Part of the excitement stems from the (usually) friendly competition that runs rampant on race day. The school is divided into three “houses” and every student and staff member belongs to a particular house. You can be a Condor (green), an Eagle (blue), or a Merlin (red). That’s me. Merlin. Apparently we’re famous for losing. The Condors always win, in part because the PE teacher and “divide-people-into-houses-guy” is a Condor. But oh well it’s fun anyways.

This year, they paired the cross country event with “fair weather day” – a random, surprise day of cancelled classes that comes at the end of monsoon when everyone’s going stir-crazy after six weeks of rain. The weather was not, in point of fact, fair today—it was rainy and cold—but it was nice to be able to run the races in the morning and then give the kids the rest of the day off.

All the students race—it’s required for everyone up to grade 11. The wee tiny kindergarteners just pop around the corner from the main gate of the school then come pelting the 100 yards or so to the finish line. It’s exceedingly cute. Then the races get longer as the kids get older until the 11th and 12th graders “run” about 2 miles. Really, most of them sprint off the line, walk while out of sight, then come screeching around the bend to the finish line. You can always tell who actually ran the whole thing because they’re actually tired at the end!

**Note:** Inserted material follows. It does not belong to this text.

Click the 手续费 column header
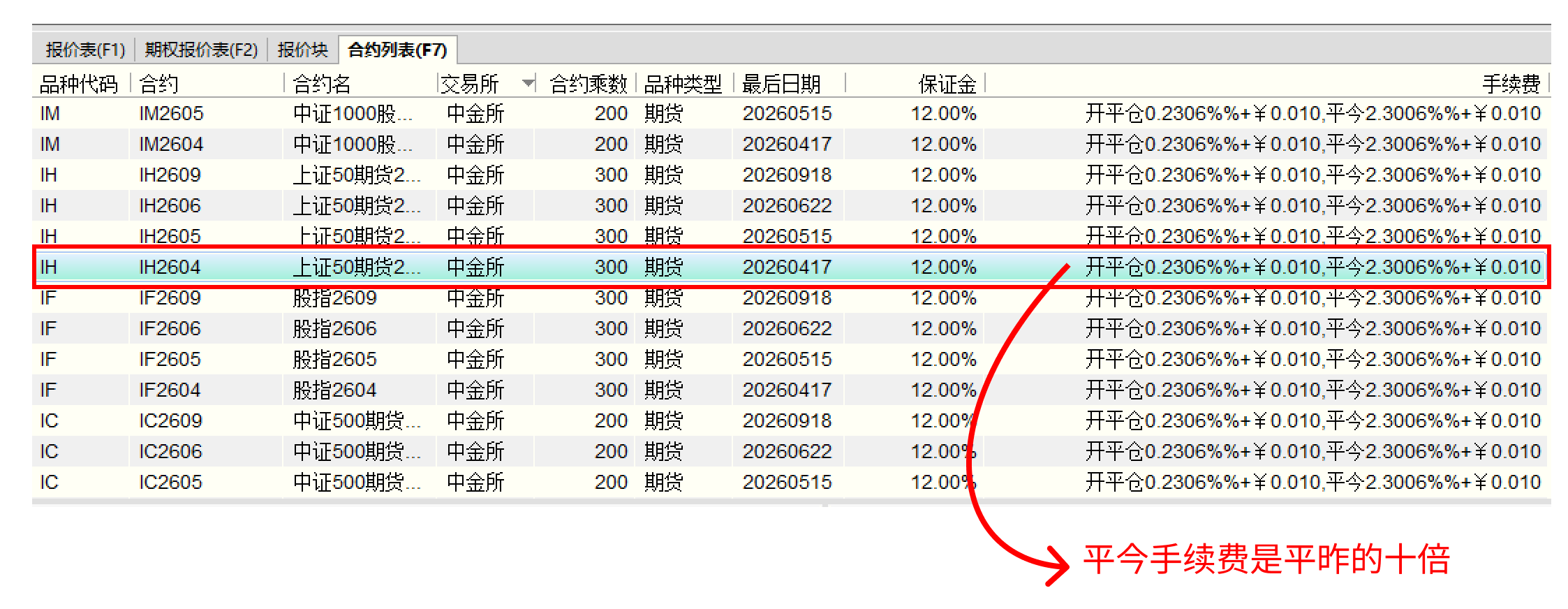The width and height of the screenshot is (1568, 609). [1511, 85]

Staff members are allowed to race, but their victories don’t count toward the day’s points. They run with the 11th and 12th graders, and both races (boys and girls) were won handily by jock-y staffers. My friend Jamie smoked the girls race and didn’t even look winded at the end. She disgusts me. Yours truly did not race, as I am 100% sure I can’t run two miles and I didn’t realize at first that walking was not only accepted but expected. But I got into the Merlin team spirit, wearing my red house t-shirt and permitting the 12th grade girls to paint my face red (I hope it comes off!). It was fun. I screamed myself hoarse, froze in the rain, and generally had a great time.

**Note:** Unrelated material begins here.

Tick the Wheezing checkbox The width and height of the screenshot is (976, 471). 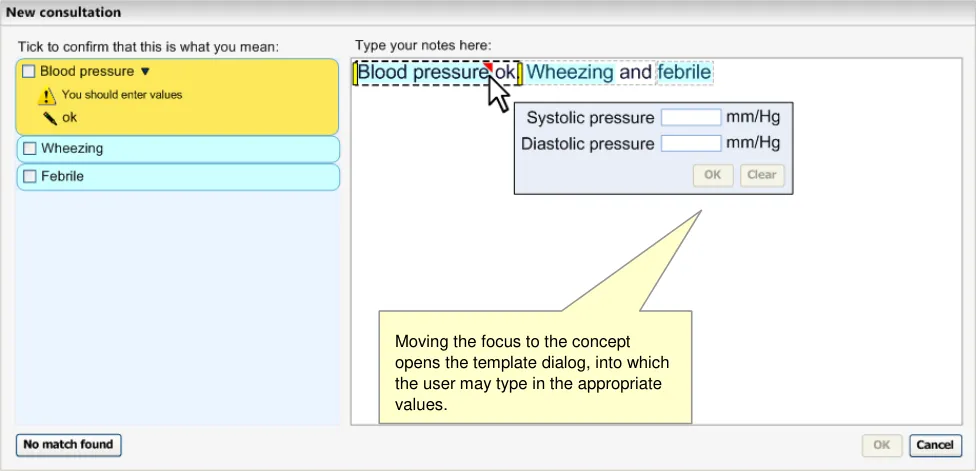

Thursday, September 01, 2005

The Second Shower

My apartment used to be a dorm and because of this, I have an overabundance of bathroom facilities, including two showers. I had always considered the second shower to be a fun conversation piece ("hey, I've got two showers"--"neat"), but didn't believe it had much value beyond this. Until this morning, when I learned that there is a very good--necessary, in fact--reason for the existence of the second shower. This reason becomes clear when one stumbles sleepily into the shower at an obscenely early hour and is confronted by a spider the size of a small cat.

After one's mind recovers from the initial horror-induced shock, one can then gingerly extract the shampoo and soup and retreat to the safety of the second shower rather than doing battle with the spider stark naked and bleary-eyed.

Now, you may consider this to be the coward's response, but you have not dealt with these spiders. I have. They are very large and very fast and alarmingly agile. They have a truly eerie ability to dart nimbly out from underneath a descending shoe and unless I'm very much mistaken I heard one chuckling at me under its breath the other day as it skittered away.

People tell me I should welcome the spiders because they eat other bugs, including the hated silverfish. However, I still have an unacceptable quantity of silverfish in my apartment which leads me to the conclusion that either my spiders are defective or else vegetarian. Either way, they are not earning their keep. So I squash them. When I can. And when I'm not barefoot at 6 am.